After writing my last post about Making Time for Breakfast I realized it covered just one of several reasons given by clients for not eating in the morning. Since there are so many others I thought it would be useful to put together a short series on the Top Myths for Not Eating Breakfast.
Many people believe that if they do not eat breakfast they will consume fewer calories by the end of the day and lose weight. This is one of those ideas that looks good on paper, but might not work out as planned.
Besides all of the nutritional benefits of eating breakfast, starting the day with a meal may help improve weight management. In fact, it is one of the most common behaviors shared by the 10,000+ people who make up the National Weight Control Registry.
In reality, this belief in “calorie saving” can sabotage the unknowing dieter and can even lead to weight gain and frustration.

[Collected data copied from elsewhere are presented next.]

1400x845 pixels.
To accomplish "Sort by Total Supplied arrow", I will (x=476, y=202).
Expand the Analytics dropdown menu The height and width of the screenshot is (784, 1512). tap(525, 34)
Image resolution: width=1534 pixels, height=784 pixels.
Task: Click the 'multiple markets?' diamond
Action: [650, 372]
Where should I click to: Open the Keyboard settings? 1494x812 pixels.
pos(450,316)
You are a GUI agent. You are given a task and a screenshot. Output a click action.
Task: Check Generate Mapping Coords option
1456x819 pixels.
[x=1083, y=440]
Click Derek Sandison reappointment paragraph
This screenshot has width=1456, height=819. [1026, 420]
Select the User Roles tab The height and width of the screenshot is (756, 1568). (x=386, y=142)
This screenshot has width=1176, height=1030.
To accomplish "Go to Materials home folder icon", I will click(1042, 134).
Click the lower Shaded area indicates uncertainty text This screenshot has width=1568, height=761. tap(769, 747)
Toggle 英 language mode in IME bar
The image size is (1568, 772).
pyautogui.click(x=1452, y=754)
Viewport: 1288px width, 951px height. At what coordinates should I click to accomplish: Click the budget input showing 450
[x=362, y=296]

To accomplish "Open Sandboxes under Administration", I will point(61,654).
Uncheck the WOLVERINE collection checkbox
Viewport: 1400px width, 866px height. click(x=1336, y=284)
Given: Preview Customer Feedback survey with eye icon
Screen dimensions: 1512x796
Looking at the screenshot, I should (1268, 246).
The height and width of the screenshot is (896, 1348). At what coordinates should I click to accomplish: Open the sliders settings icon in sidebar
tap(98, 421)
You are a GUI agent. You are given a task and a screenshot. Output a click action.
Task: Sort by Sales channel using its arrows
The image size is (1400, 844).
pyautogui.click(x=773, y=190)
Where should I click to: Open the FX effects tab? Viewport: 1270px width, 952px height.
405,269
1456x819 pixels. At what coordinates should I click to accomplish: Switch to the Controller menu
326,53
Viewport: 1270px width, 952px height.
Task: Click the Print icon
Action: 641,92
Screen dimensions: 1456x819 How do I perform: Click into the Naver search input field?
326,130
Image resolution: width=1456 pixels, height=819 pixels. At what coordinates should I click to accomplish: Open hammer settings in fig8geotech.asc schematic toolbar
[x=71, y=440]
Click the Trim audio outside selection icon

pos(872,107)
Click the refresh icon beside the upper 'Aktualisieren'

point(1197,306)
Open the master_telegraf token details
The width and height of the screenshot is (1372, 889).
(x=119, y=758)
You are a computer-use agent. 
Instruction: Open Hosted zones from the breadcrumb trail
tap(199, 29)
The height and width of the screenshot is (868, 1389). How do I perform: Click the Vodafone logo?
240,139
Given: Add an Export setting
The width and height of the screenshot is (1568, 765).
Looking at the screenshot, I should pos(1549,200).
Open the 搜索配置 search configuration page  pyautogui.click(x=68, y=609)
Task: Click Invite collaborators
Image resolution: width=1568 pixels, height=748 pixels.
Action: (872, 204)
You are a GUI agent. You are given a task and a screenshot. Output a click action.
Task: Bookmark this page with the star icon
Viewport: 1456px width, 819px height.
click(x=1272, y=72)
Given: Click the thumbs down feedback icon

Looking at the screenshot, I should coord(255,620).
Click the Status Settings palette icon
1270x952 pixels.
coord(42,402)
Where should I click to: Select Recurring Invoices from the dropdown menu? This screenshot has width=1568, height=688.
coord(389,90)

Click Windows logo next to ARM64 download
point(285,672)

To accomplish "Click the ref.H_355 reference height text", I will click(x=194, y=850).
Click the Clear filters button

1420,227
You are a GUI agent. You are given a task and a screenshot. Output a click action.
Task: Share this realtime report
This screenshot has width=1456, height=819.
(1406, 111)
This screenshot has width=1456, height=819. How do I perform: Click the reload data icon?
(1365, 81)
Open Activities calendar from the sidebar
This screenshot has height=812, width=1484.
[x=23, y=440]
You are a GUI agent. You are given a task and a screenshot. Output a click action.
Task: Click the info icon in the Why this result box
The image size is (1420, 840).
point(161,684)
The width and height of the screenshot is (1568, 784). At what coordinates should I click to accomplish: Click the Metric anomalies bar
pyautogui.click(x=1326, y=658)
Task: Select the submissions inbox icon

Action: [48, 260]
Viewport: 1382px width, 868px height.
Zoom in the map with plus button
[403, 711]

Here are the proof points needed to help you dispel the myth that skipping breakfast= weight loss.
I will eat less by the end of the day.
A recent study
suggests that those who skip breakfast may end up eating more when they finally eat, and could make less healthy, more high-caloric choices.
Not eating for 15 hours or more will make me lose weight faster.
Your metabolism is likely regulated by the amount of fuel supplied to it throughout the day. Choosing not to refuel after an overnight fast, may slow down your metabolic rate and affect weight loss.
I like to have plenty of calories left at the end of the day so I can eat all I want.
Hunger is a signal from your body that lets you know you need to eat. You also get a signal that tells you when you’ve had enough so you can stop when you are satisfied. If you learn to respond to these two internal cues, you will be less likely to eat for other “external” reasons and may have an easier time managing your weight.